Task goal
Write out every entry exactly as given, but omit the pictures.

Supplied information
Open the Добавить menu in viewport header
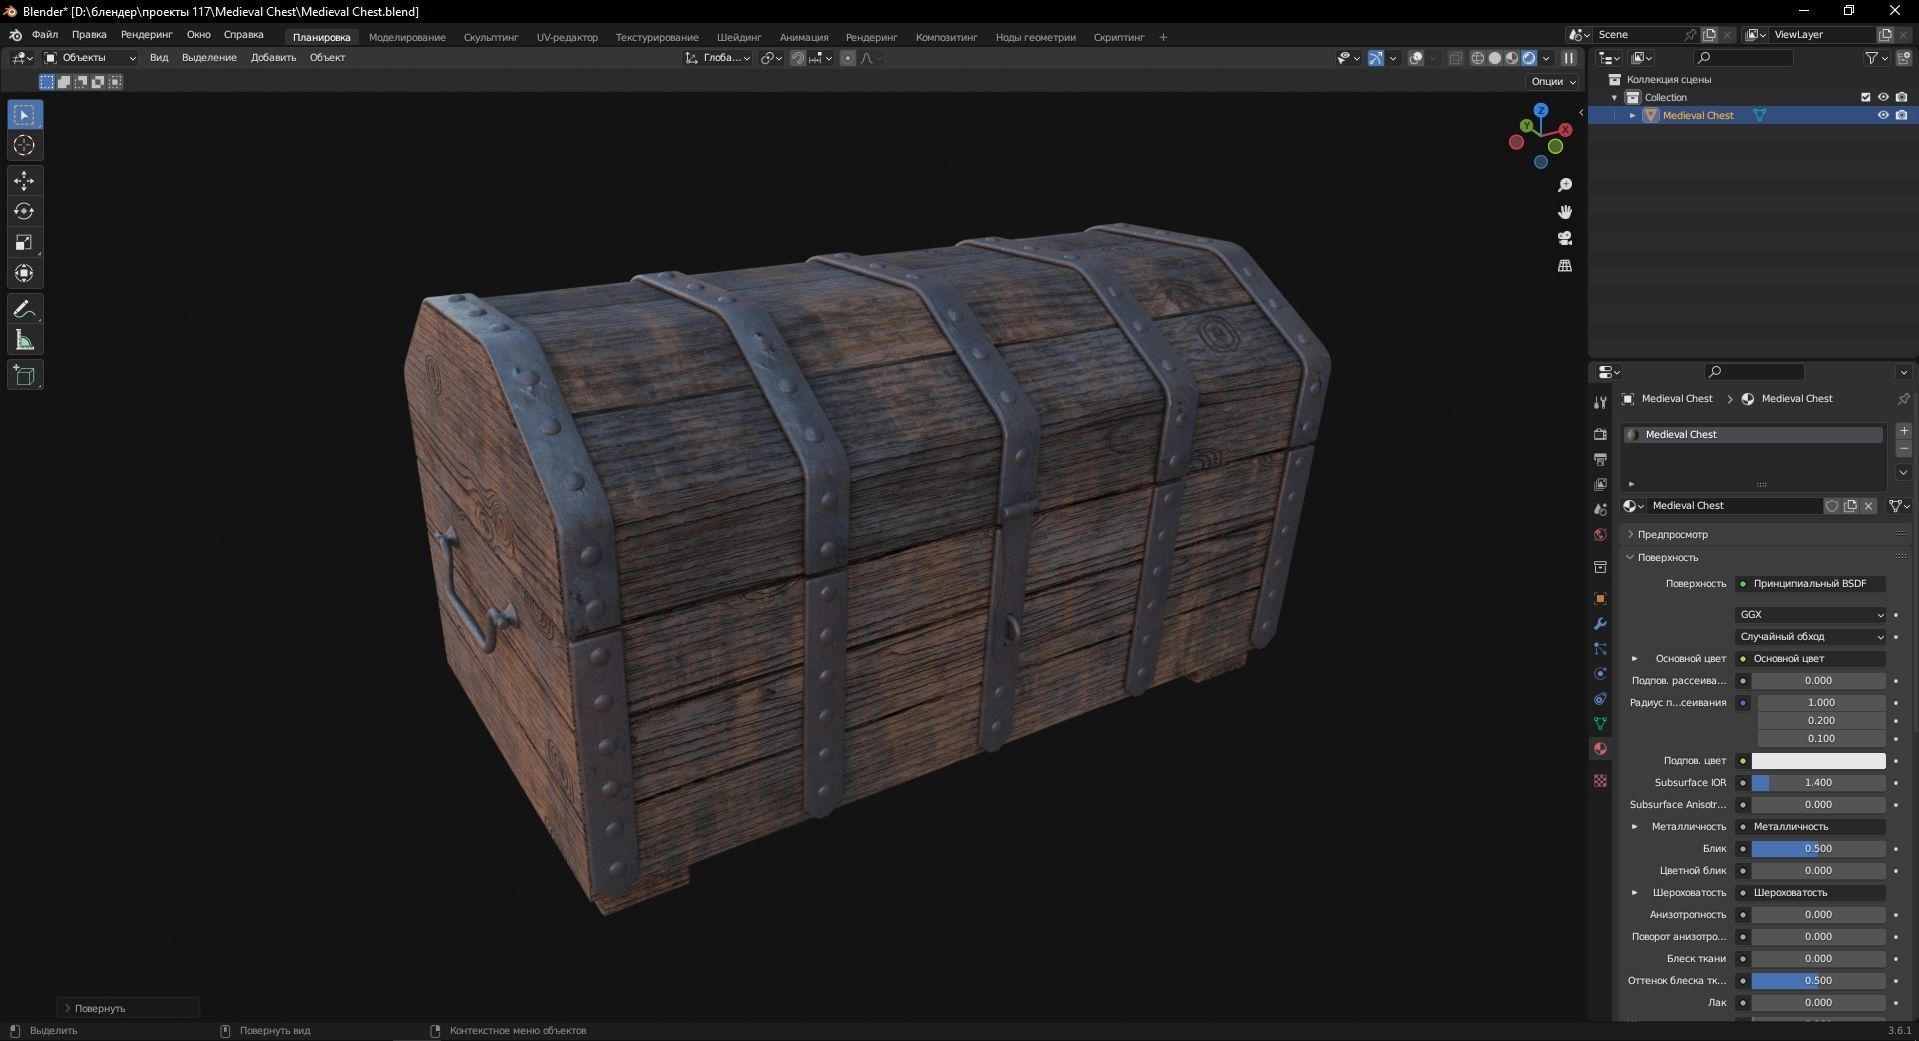 pyautogui.click(x=273, y=58)
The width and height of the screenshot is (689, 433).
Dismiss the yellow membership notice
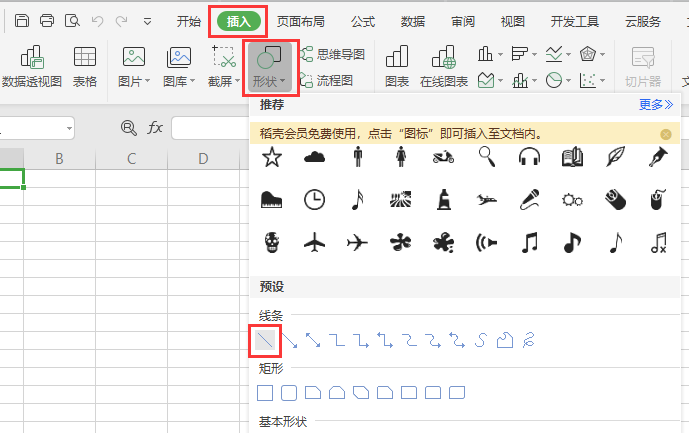(x=666, y=134)
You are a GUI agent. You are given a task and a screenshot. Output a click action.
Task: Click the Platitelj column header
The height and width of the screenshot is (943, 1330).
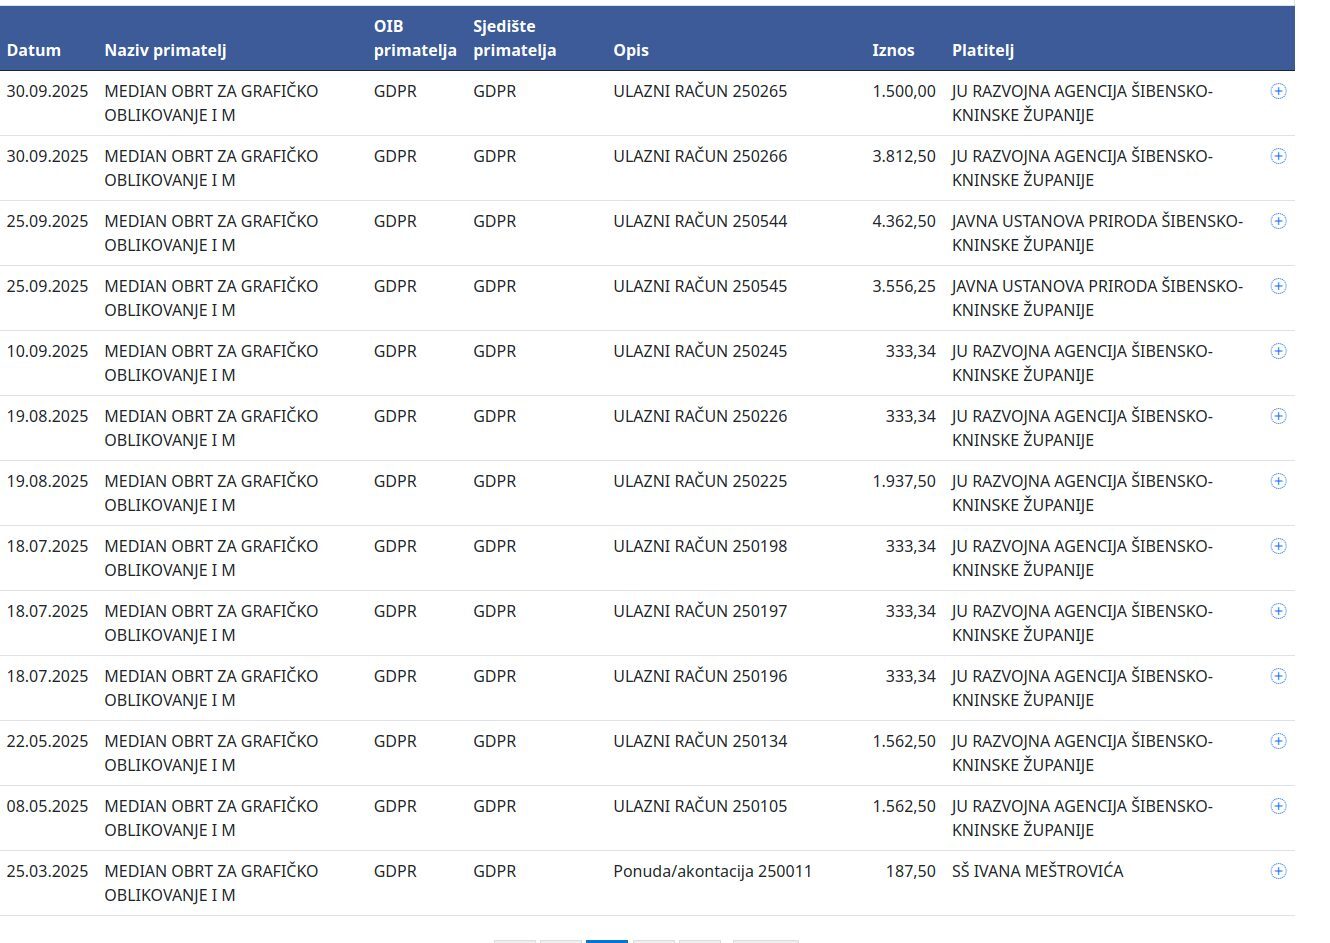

Reply
Open the Добавить menu in viewport header
 pyautogui.click(x=273, y=58)
The width and height of the screenshot is (689, 433).
Dismiss the yellow membership notice
(x=666, y=134)
You are a GUI agent. You are given a task and a screenshot. Output a click action.
Task: Click the Platitelj column header
The height and width of the screenshot is (943, 1330).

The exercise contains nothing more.